150 morts en trois jours - Des Irakiens forment des milices de quartier

Source: Ceerwan Aziz REUTERS
Une barricade a été dressée par des résidants d’un quartier de Bagdad.
Photo: Source: Ceerwan Aziz REUTERS Une barricade a été dressée par des résidants d’un quartier de Bagdad.

L'Irak comptait ses morts hier après une série d'attentats suicide qui ont secoué le pays depuis trois jours, faisant près de 150 morts. Des citoyens ont décidé de s'organiser pour se protéger.

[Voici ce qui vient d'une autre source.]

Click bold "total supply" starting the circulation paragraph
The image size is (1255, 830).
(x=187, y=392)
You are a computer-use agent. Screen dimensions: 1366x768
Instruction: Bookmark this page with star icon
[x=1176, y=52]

Décidés à se défendre contre des attentats suicide incessants par rapport auxquels les autorités restent impuissantes, des Irakiens se barricadent chez eux et forment des milices de quartier, ont rapporté hier des habitants de Bagdad.

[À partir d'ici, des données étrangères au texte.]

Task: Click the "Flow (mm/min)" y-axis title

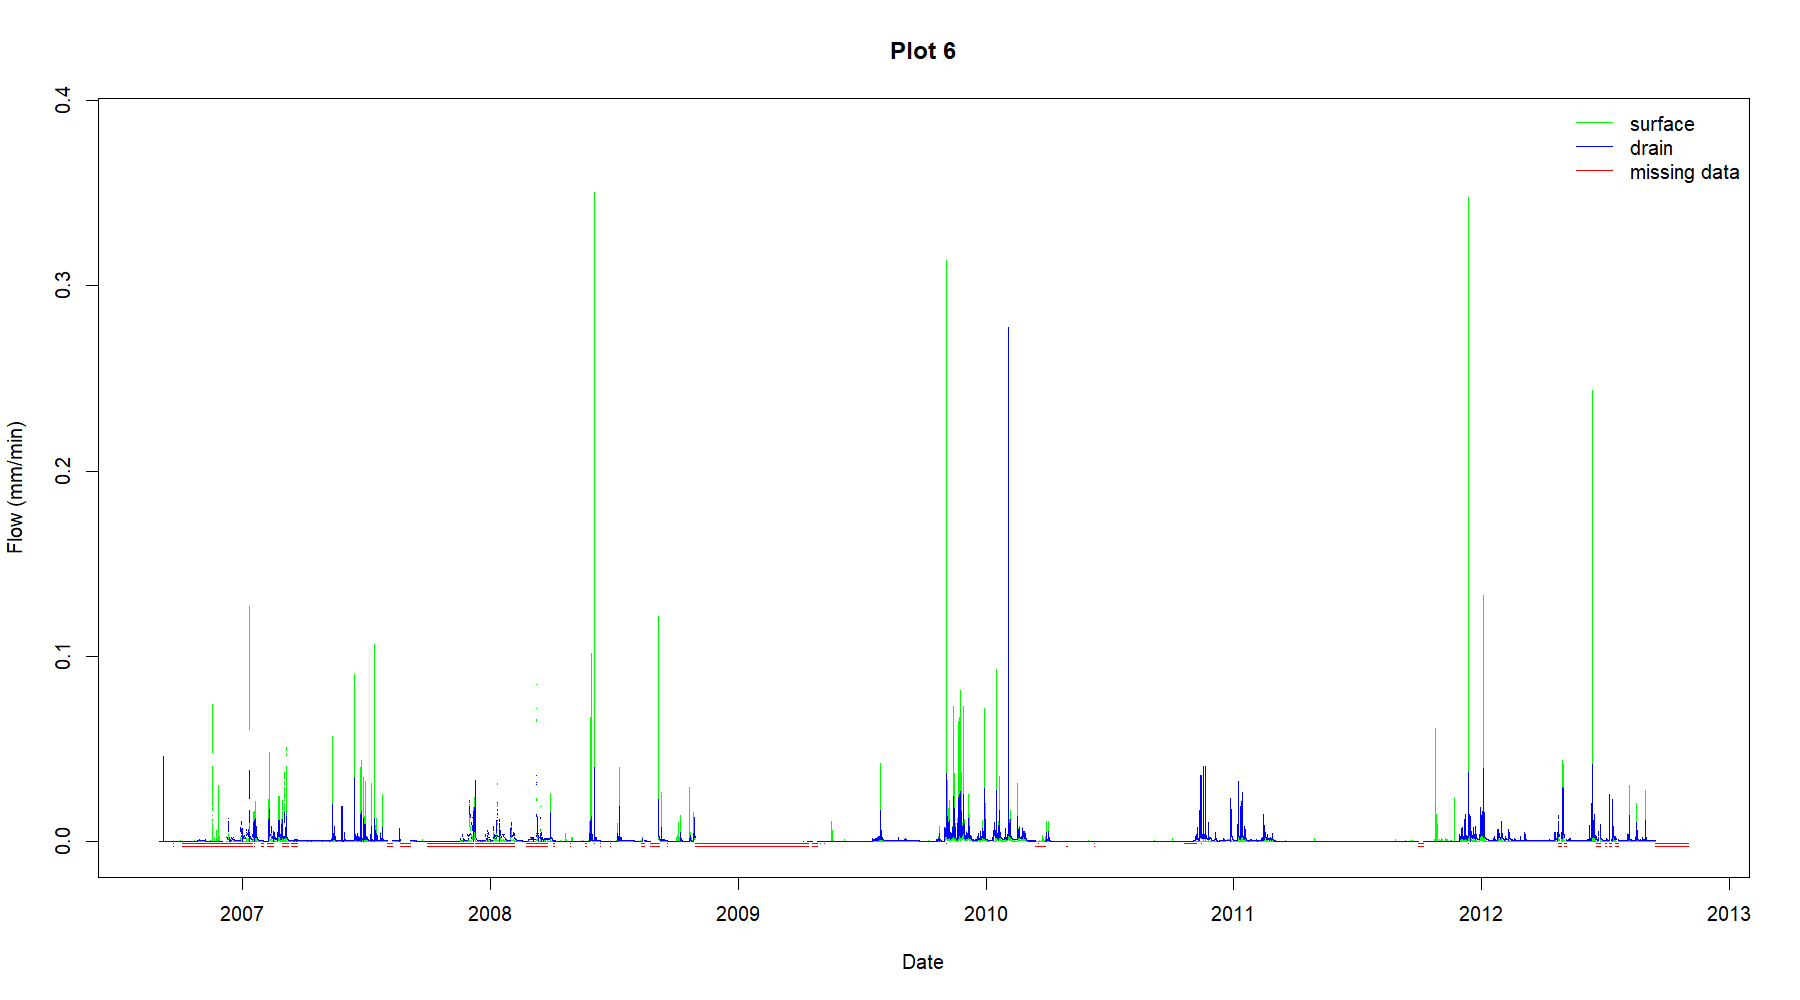Action: coord(15,487)
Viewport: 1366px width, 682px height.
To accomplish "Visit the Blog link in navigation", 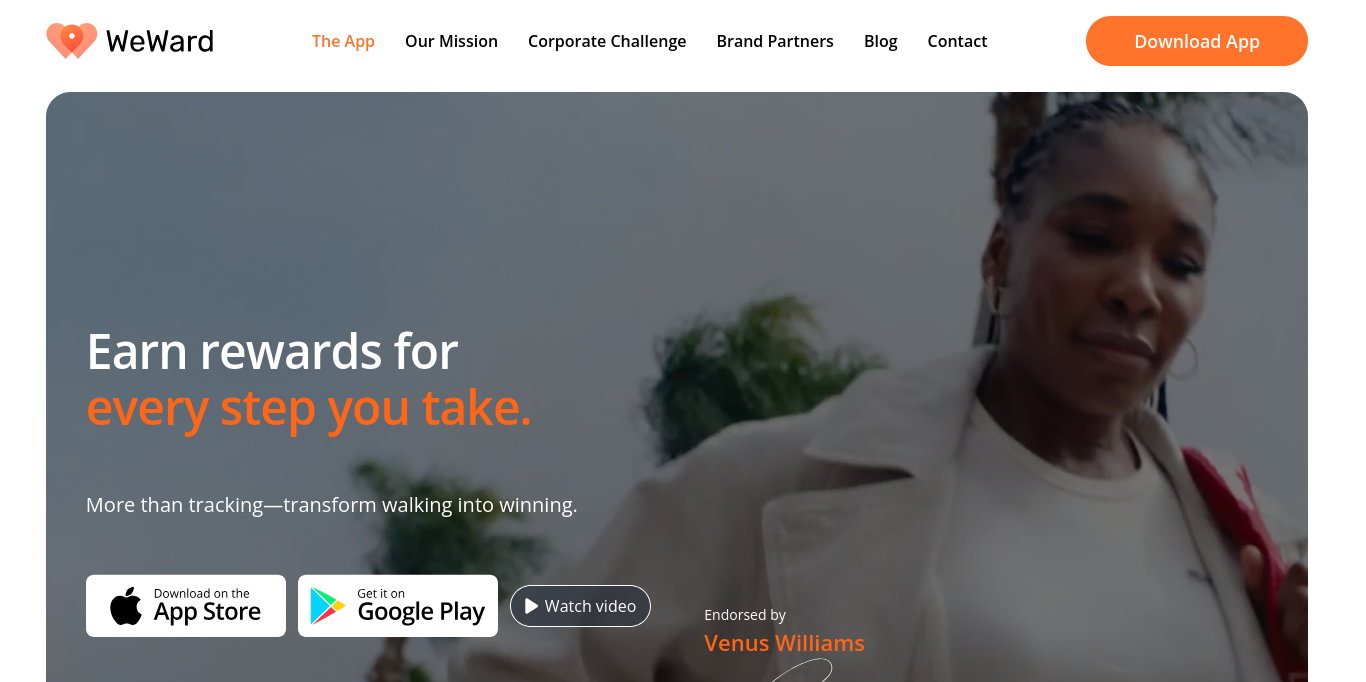I will click(881, 41).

Cette évolution traduit une confiance de plus en plus ténue dans les forces de sécurité, en butte à une insurrection engagée depuis deux ans et dont la dernière opération spectaculaire a fait 98 morts samedi à Moussayyib, au sud de la capitale.

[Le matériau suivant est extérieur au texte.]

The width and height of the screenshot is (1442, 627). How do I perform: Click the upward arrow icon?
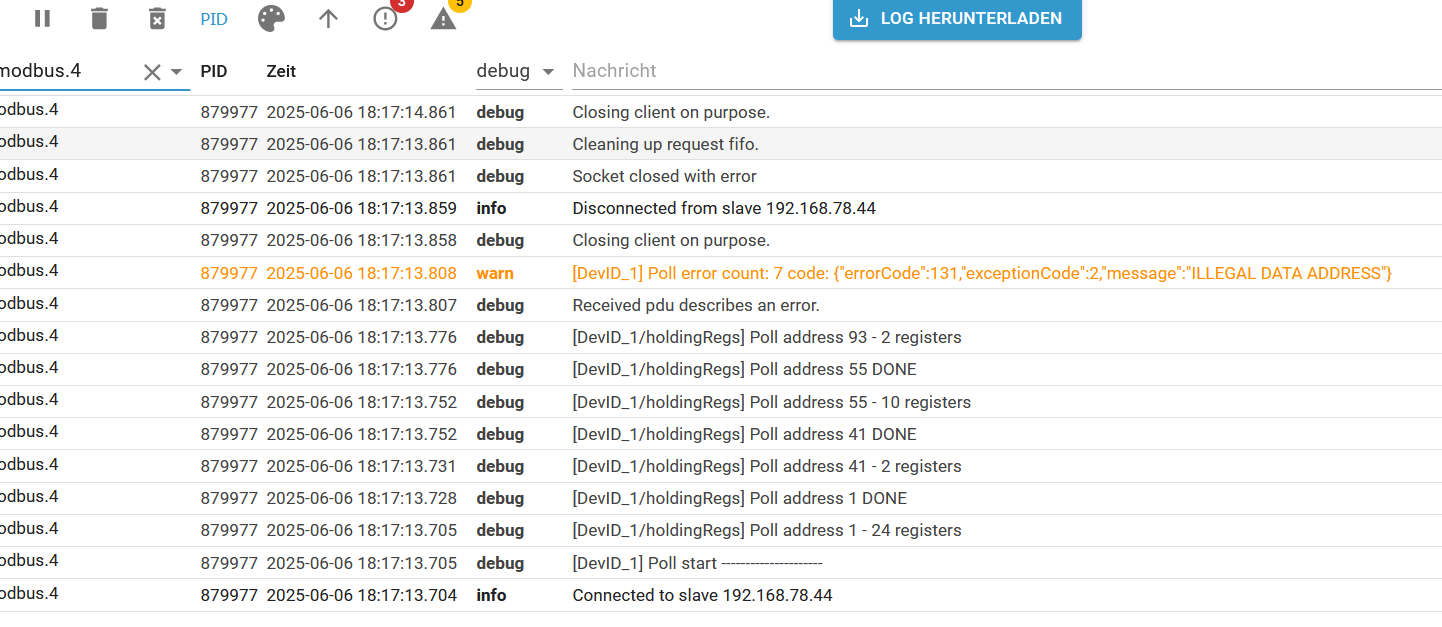point(328,18)
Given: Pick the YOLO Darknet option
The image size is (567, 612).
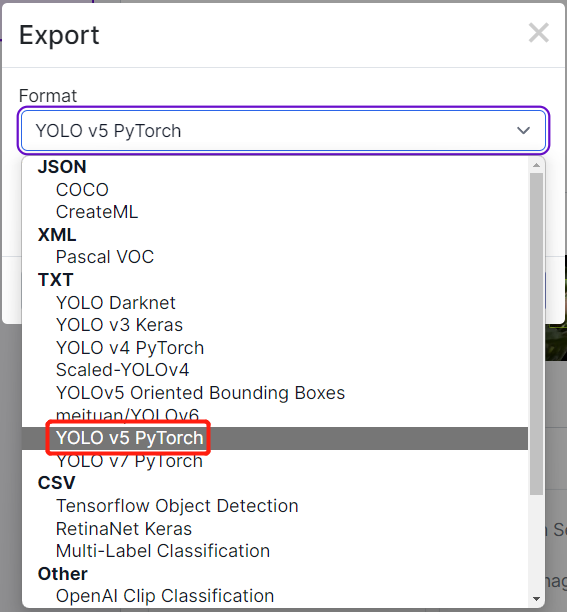Looking at the screenshot, I should [275, 302].
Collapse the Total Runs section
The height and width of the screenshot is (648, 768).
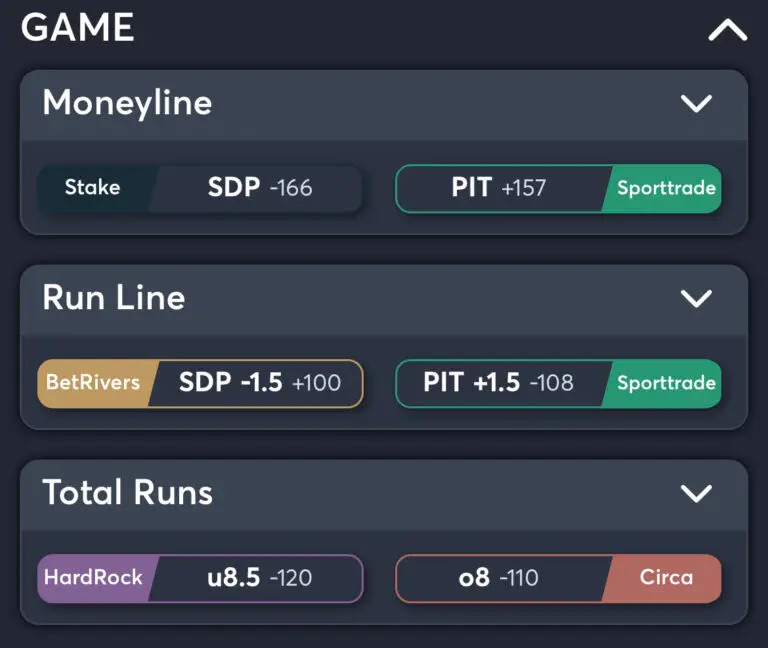click(695, 493)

Un parlementaire irakien en vue s'est prononcé dimanche pour la création de milices populaires en guise de nouveau front contre les activistes, et il a reproché au gouvernement de ne pas empêcher plus efficacement les attentats à la bombe. «Les plans des ministères de l'Intérieur et de la Défense pour la sécurité en Irak ont échoué», a déclaré Khoudair al Khouzai au Parlement au cours d'une séance houleuse qui a suivi le carnage de Moussayyib. «Nous devons rétablir des milices populaires», a-t-il ajouté sans plus de précisions.

Si sa proposition a reçu des appuis, certains craignent que des milices constituées selon des critères confessionnels n'enfoncent encore plus le pays dans la guerre civile, les chiites et les sunnites étant déjà engagés dans l'engrenage des attentats. En dépit de ce risque, des milices locales se sont déjà formées dans plusieurs quartiers de Bagdad, et deux mouvements politiques chiites disposent d'une armée privée.

À Sadia, dans le sud de la capitale, des habitants ont mis en place un système de surveillance locale dans le cadre duquel des hommes armés de pistolets et de kalachnikov arpentent les rues la nuit pour repousser d'éventuels assaillants. Ils sont porteurs d'un document signé par l'armée irakienne qui les autorise à effectuer ces patrouilles. Dans d'autres quartiers, des habitants ont barré des rues au moyen d'arbres tronçonnés ou de grandes jarres de ciment, dans l'espoir de faire échec à des attentats au véhicule piégé.

«Mieux vaut avoir nos propres milices, parce que nous sommes en mesure de repérer tous les étrangers qui arrivent dans notre quartier alors que la police ne le peut pas», confie Sattar Hachim dans le quartier de la Nouvelle-Bagdad, où l'explosion d'une bombe a tué plus de 20 enfants la semaine dernière.

Selon Hachim, des hommes du quartier surveillant les lieux pendant les obsèques de ces victimes ont arrêté un Libyen portant une ceinture d'explosifs qui s'apprêtait à frapper en plein milieu des cérémonies funéraires. Des voisins se disent favorables aux mesures de sécurité locales.

«Quand ils ont barré cette rue, j'ai eu moins de clients dans ma boutique et les ventes ont baissé, mais ça m'est égal si nous sommes tous en sécurité», dit Cheikh Mohammed, propriétaire d'une échoppe de médicaments à base de plantes dans une rue encombrée de grilles, de canalisations et de troncs d'arbre.